Henkel verurteilt rechte Sprüche von Junge-Union-Mitgliedern

"Geschmacklos" und "inakzeptabel" nennt CDU-Chef Henkel die Nazi-Sprüche von JU-Mitgliedern. Der Vorfall ereignete sich bereits 2005.

Innensenator Frank Henkel (CDU)

Innensenator Frank Henkel (CDU)

Foto: dpa

Nach Berichten über Äußerungen rechten Gedankenguts jüngerer CDU-Politiker vor elf Jahren hat Berlins CDU-Chef Frank Henkel die Vorkommnisse erneut verurteilt. „Ich fand das damals völlig geschmacklos, ich fand das komplett inakzeptabel und an dieser Auffassung hat sich für mich heute nichts geändert“, sagte Henkel am Mittwoch.

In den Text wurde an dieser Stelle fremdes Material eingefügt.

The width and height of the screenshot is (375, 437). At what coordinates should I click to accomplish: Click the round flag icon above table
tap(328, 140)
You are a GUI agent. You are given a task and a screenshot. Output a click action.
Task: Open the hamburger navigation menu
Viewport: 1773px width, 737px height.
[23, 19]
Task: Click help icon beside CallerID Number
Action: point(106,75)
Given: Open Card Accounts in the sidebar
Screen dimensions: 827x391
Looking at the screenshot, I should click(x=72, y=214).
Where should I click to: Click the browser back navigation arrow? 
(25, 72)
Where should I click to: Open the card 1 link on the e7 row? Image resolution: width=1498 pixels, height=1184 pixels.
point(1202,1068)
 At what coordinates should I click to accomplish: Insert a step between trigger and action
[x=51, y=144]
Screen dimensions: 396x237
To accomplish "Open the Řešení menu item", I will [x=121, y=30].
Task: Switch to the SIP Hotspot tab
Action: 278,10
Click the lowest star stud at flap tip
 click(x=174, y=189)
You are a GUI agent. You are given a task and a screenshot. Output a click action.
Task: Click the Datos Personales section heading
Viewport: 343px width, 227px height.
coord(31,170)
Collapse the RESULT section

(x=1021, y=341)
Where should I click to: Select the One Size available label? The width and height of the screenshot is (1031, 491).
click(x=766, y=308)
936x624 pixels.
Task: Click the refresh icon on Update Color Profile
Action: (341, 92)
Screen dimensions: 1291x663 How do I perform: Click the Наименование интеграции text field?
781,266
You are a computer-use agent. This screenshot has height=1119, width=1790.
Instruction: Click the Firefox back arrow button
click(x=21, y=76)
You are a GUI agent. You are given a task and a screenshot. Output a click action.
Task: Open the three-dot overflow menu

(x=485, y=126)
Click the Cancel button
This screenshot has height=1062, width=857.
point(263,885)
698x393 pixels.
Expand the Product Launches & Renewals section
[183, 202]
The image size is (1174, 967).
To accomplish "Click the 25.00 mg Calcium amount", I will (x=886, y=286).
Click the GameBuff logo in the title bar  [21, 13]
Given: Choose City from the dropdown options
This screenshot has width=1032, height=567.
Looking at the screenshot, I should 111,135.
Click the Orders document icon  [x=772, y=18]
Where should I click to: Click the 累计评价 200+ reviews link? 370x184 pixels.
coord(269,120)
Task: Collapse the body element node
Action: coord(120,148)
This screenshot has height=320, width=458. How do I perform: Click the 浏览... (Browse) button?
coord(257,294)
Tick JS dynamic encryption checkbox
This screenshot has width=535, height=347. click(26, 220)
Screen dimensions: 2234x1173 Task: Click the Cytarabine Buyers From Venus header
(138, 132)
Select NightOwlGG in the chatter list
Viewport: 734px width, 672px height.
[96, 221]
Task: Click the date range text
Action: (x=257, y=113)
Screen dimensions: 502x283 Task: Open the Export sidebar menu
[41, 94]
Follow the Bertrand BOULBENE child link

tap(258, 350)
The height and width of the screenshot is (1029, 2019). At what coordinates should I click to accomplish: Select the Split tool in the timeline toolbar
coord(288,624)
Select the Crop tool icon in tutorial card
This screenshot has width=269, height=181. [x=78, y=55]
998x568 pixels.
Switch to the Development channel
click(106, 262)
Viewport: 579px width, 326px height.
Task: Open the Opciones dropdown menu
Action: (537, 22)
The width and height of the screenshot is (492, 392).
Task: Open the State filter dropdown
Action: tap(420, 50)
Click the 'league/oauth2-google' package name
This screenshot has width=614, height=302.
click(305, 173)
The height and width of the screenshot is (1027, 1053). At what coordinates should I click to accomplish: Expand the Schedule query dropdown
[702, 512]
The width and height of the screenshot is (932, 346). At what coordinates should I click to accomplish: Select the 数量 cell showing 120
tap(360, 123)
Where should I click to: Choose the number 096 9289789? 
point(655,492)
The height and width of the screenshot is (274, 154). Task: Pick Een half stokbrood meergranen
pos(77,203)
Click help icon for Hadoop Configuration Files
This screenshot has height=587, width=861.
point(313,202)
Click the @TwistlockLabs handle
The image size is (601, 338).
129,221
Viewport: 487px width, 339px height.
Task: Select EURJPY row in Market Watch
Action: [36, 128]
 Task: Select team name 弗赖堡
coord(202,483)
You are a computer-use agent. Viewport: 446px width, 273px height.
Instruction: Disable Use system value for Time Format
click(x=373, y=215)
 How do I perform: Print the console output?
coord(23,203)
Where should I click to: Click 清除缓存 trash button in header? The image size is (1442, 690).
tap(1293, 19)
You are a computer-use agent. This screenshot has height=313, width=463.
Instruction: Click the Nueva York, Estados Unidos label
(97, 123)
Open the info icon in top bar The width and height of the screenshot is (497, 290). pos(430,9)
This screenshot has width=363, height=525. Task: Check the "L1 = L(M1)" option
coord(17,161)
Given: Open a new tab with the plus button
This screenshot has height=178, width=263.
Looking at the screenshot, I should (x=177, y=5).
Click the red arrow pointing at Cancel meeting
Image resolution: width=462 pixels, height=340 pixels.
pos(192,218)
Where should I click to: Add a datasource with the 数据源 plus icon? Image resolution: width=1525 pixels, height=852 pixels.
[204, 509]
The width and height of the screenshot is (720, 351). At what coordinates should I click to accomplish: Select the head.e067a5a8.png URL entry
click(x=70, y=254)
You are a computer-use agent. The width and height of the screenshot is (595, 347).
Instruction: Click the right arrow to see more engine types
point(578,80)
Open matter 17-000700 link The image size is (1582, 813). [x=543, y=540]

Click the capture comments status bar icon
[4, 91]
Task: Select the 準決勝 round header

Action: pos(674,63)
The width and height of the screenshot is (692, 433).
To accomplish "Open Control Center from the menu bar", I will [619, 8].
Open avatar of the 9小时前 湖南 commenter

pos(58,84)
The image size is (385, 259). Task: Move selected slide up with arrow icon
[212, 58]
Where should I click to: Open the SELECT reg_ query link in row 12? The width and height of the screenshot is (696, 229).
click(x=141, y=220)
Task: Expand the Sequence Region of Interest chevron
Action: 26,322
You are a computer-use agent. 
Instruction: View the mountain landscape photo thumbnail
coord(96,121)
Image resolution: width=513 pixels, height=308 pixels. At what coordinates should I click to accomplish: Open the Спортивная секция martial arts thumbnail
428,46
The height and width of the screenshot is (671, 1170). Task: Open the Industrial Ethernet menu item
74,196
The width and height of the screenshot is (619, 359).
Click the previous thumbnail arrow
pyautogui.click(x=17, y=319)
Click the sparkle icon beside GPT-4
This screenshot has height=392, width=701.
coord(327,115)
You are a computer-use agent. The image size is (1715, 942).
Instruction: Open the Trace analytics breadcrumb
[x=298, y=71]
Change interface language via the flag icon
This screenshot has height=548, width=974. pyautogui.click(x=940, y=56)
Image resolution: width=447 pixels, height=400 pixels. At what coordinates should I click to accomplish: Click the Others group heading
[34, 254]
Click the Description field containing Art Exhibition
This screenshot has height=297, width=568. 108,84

Es gebe dafür keinerlei Rechtfertigung. Erstmals hatten die Zeitungen "B.Z." und "Bild" die Vorfälle 2008 publik gemacht.

Drei jüngere CDU-Abgeordnete ließen 2005 bei einer Reise der Schüler-Union nach Riga bei einer Feier rechtsextreme Sprüche fallen und zeigten Hakenkreuzabzeichen. Sie filmten sich dabei, das Video gelangte an die Öffentlichkeit. Dieses Video liegt "Bild" exklusiv vor. Nach zwischenzeitlichen Austritten sind Christoph Brzezinski (29), Danny Freymark (33) und Lukas Krieger (28) heute wieder in der CDU aktiv.

"Schwerster Fehler ihres Lebens"

Die Beteiligten sähen die Aktion als „schwersten Fehler ihres Lebens“, so Henkel. Da sie sich für ihr Fehlverhalten entschuldigt hätten, verdienten sie eine zweite Chance. Henkel sagte, er habe keine Zweifel an der demokratischen Gesinnung der drei Abgeordneten. Die Berliner Jusos hatten Henkel angesichts des Falls aufgefordert, personelle Konsequenzen zu ziehen.

Die Berliner Jusos hatten Innensenator und CDU-Chef Frank Henkel aufgefordert, in seiner eigenen Partei „endlich durchzugreifen und rechtem Gedankengut eine klare Absage zu erteilen“. Henkel müsse seine eigene Partei „rigoros aufräumen und die entsprechenden personellen Konsequenzen ziehen“, verlangte die Berliner Juso-Vorsitzende Annika Klose am Mittwoch.